_Given data:_
......

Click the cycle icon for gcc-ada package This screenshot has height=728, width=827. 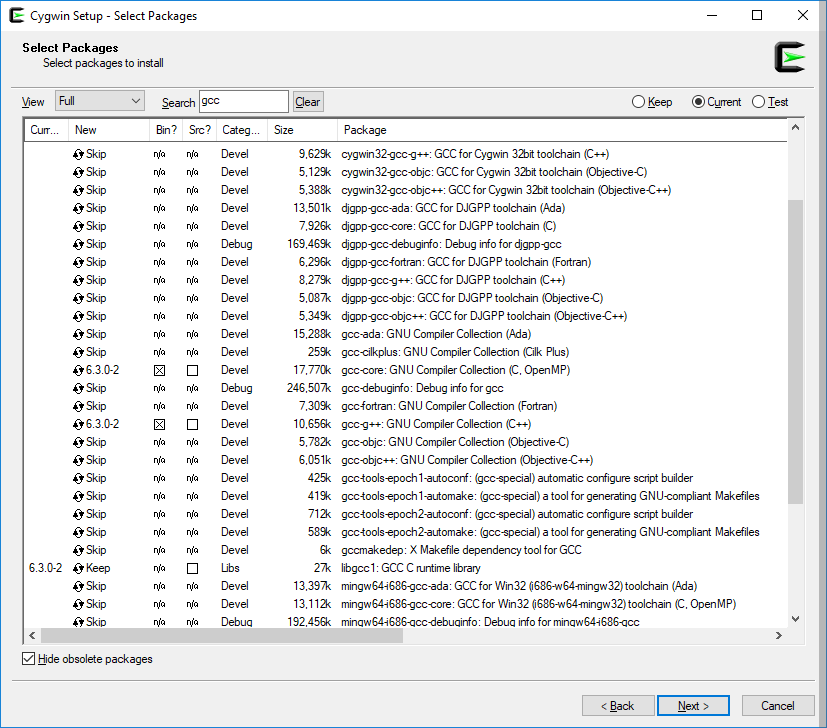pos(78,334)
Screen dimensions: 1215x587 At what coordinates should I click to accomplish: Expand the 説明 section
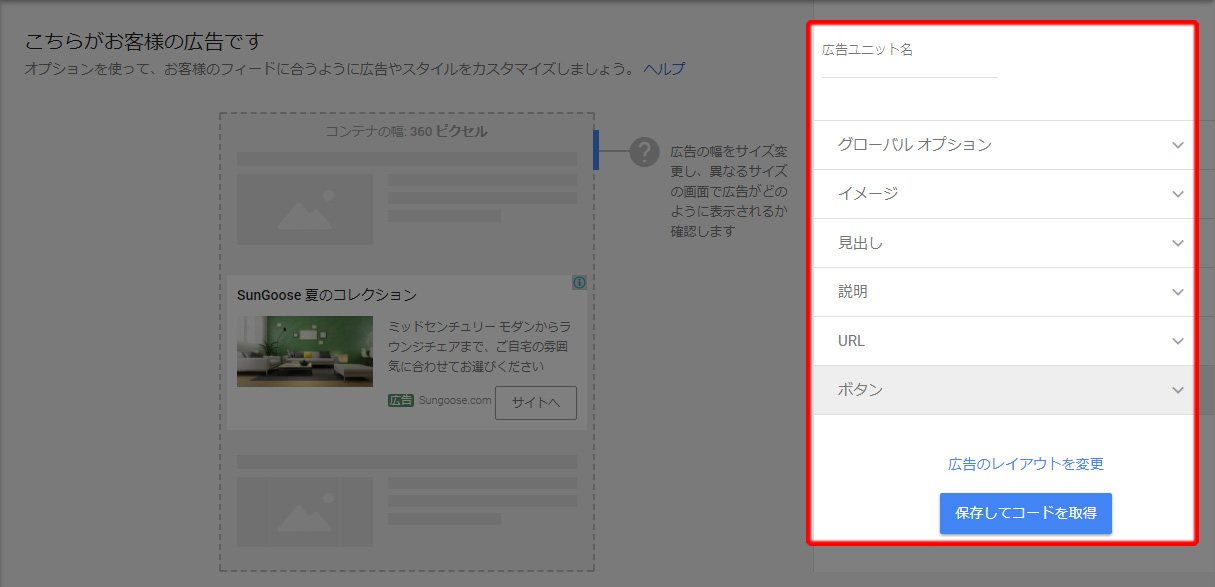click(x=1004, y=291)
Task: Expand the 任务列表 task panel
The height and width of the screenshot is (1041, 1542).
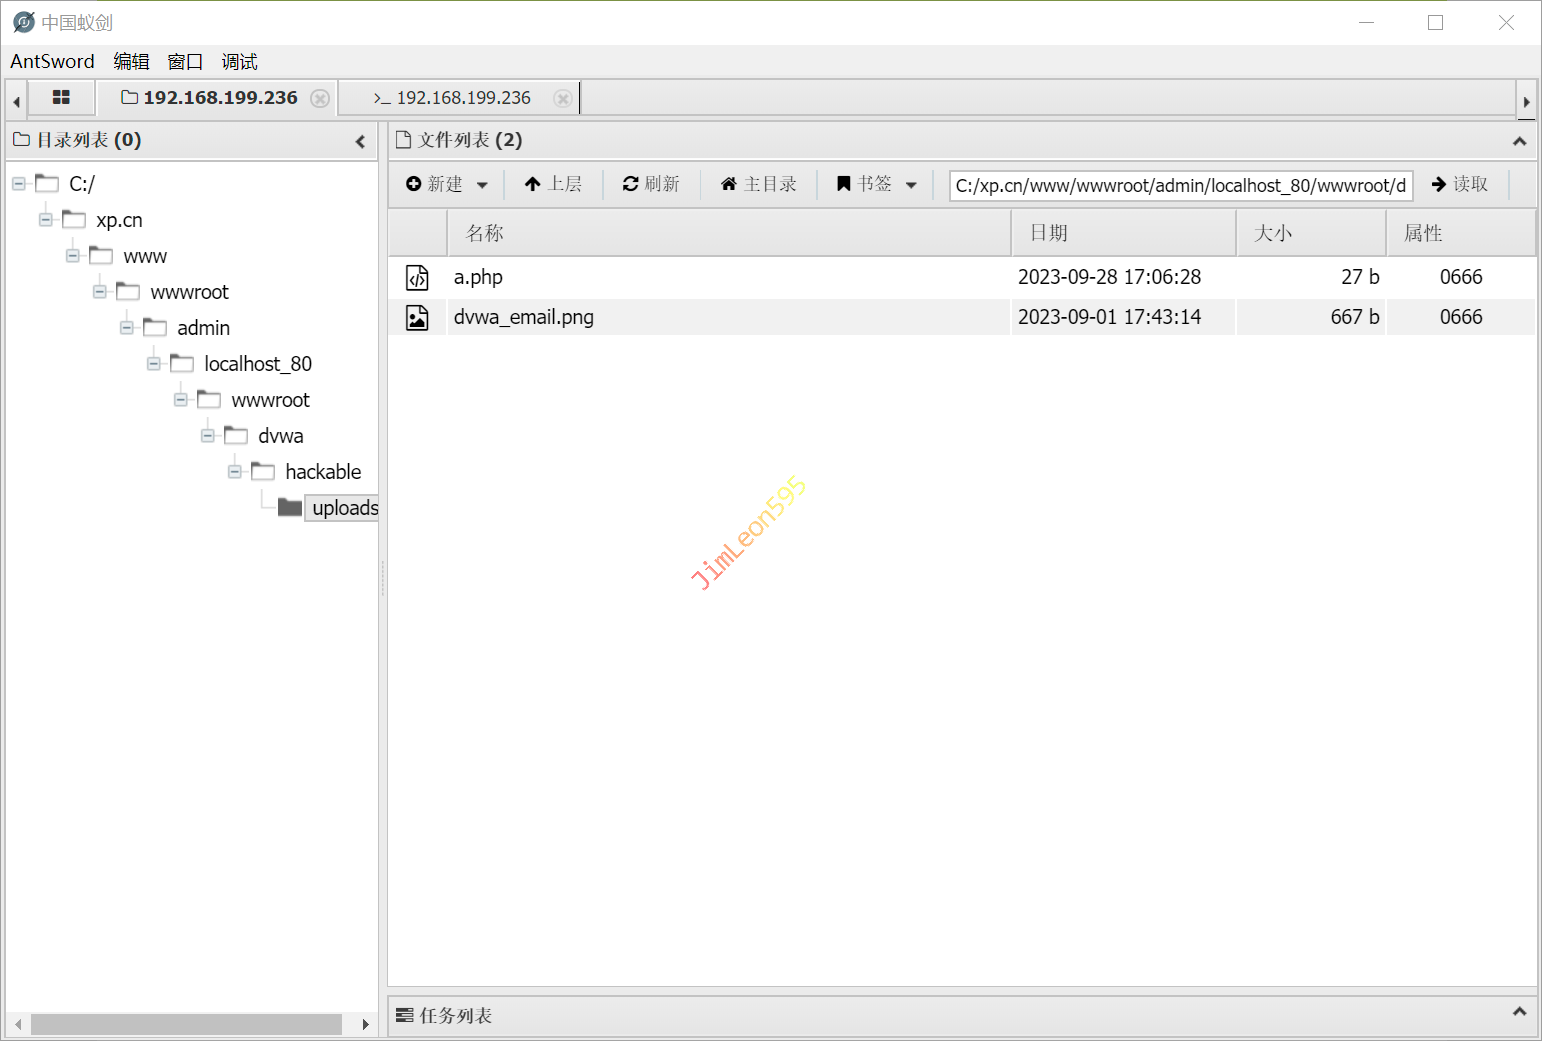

......

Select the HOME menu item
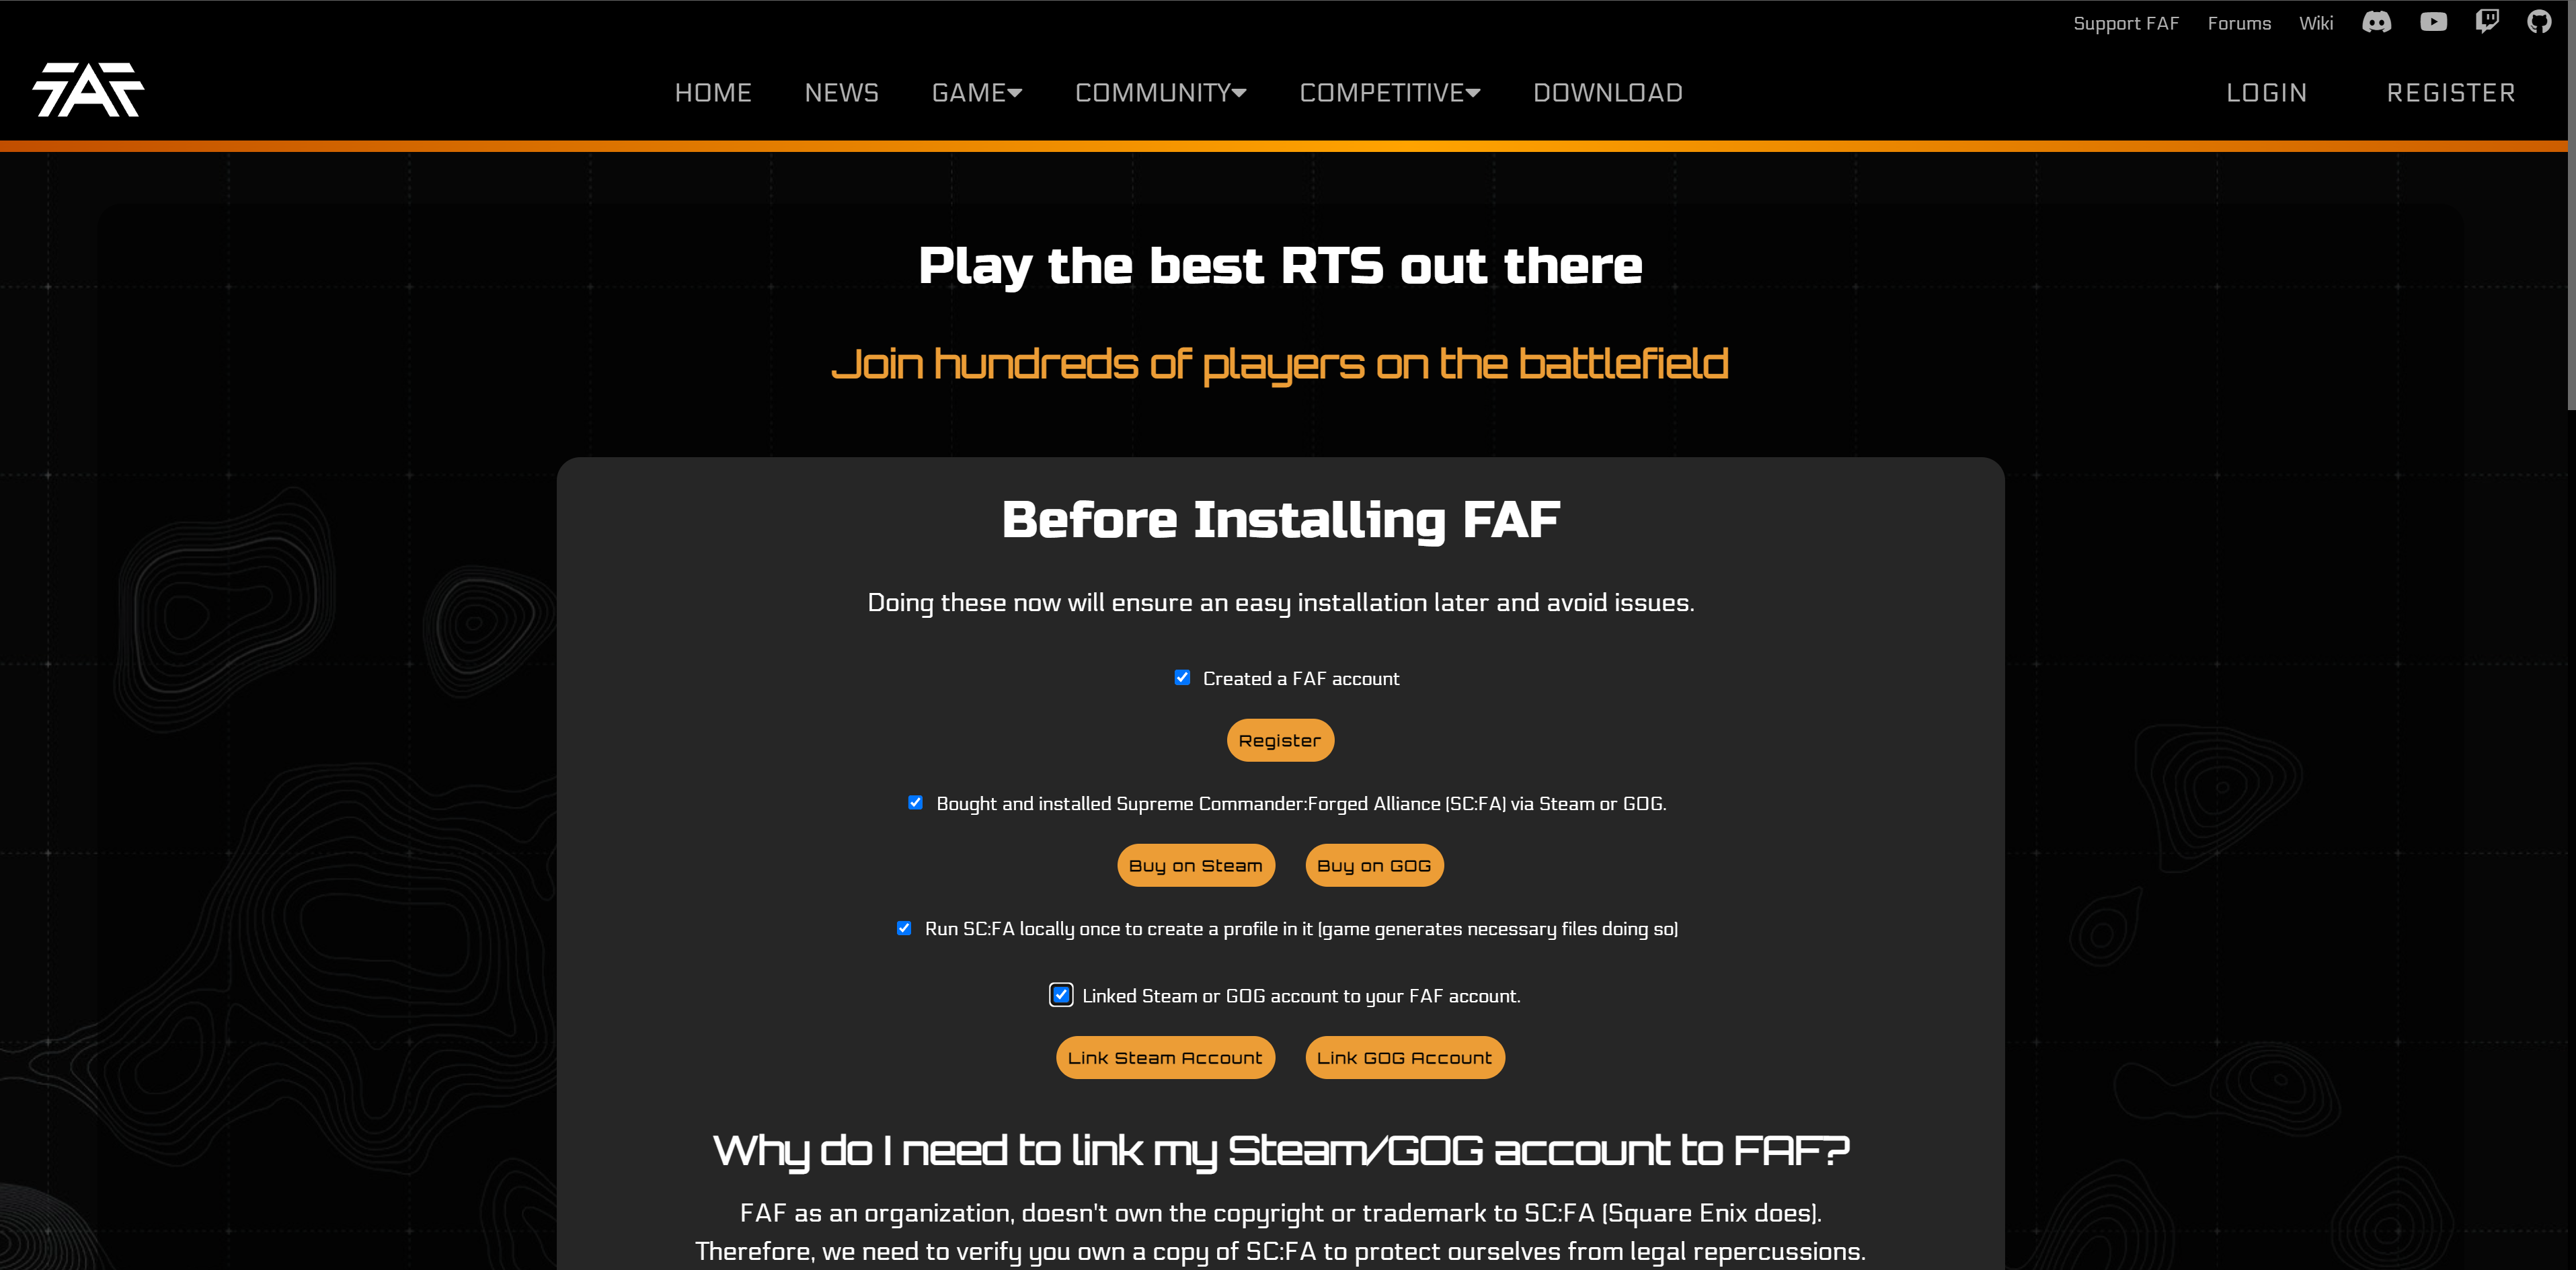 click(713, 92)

......

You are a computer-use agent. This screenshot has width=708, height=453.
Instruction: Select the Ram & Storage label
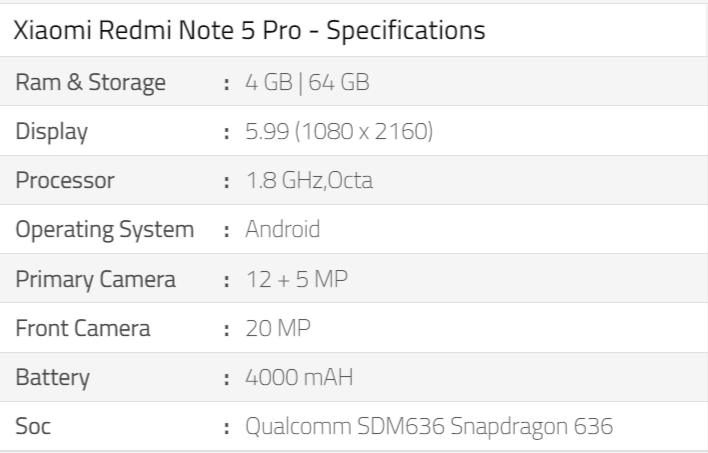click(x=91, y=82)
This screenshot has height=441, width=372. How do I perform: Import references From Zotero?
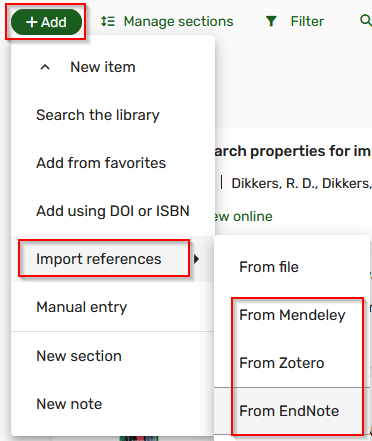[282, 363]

......

_Written exercise:_
Rewrite the rows starting at the line containing "Screen dimensions: 1215x587" and ending at the line containing "The height and" as a numbered list, omitting blank lines. Leave the pictures out of the answer.

_Solution below:_
1. Screen dimensions: 1215x587 At what coordinates should I click to accomplish: Expand the 説明 section
2. click(x=1004, y=291)
3. Task: Expand the 任务列表 task panel
4. The height and width of the screenshot is (1041, 1542).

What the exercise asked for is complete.